## Objective:
Please rewrite the listing from the line with "Task: Click the" up to and including the line with "Action: pyautogui.click(x=834, y=472)", offsetting each coordinate in the answers by adding 137 to it. Reproduce every other line in that range unchanged.

## Information supplied:

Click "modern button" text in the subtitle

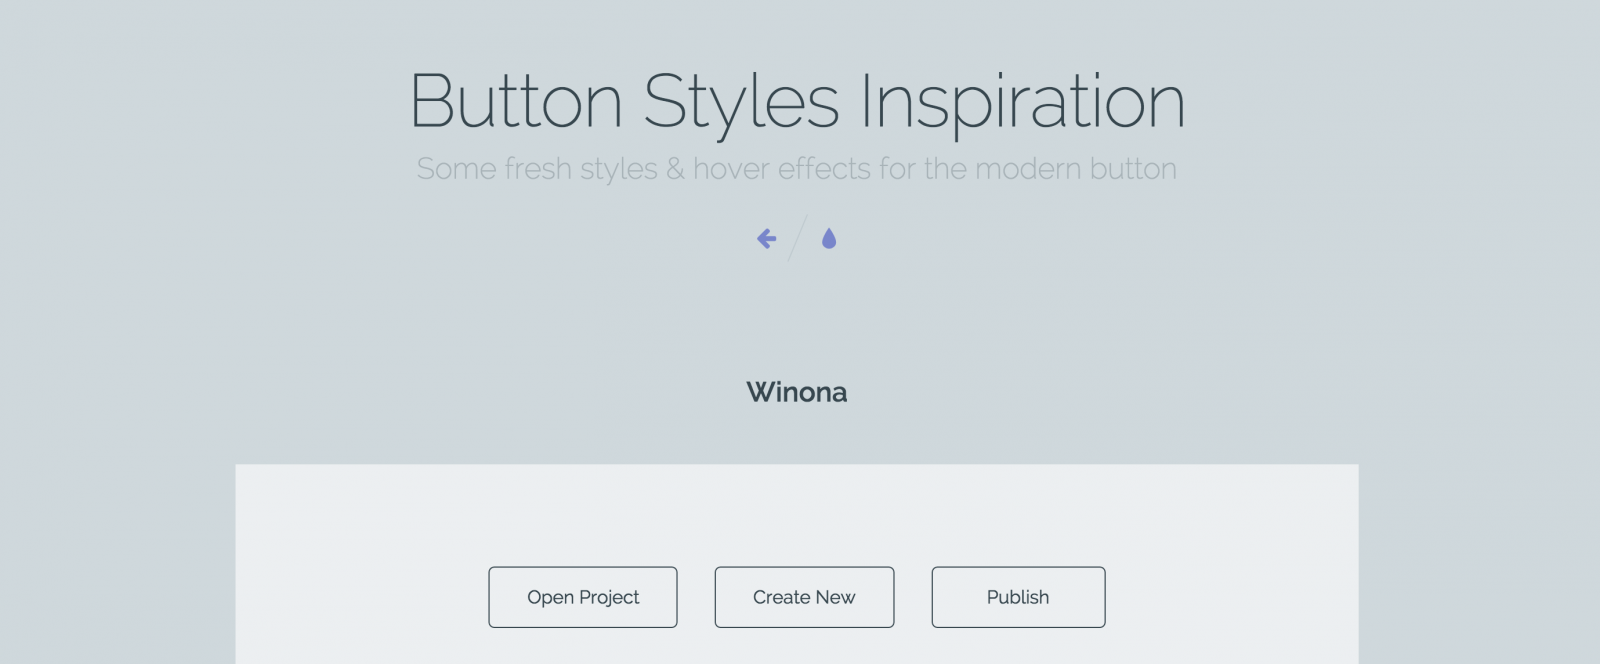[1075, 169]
* * *
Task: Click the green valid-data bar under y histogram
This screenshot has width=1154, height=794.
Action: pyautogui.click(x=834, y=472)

## Output of the task:
Task: Click the green valid-data bar under y histogram
This screenshot has width=1154, height=794.
Action: pyautogui.click(x=971, y=609)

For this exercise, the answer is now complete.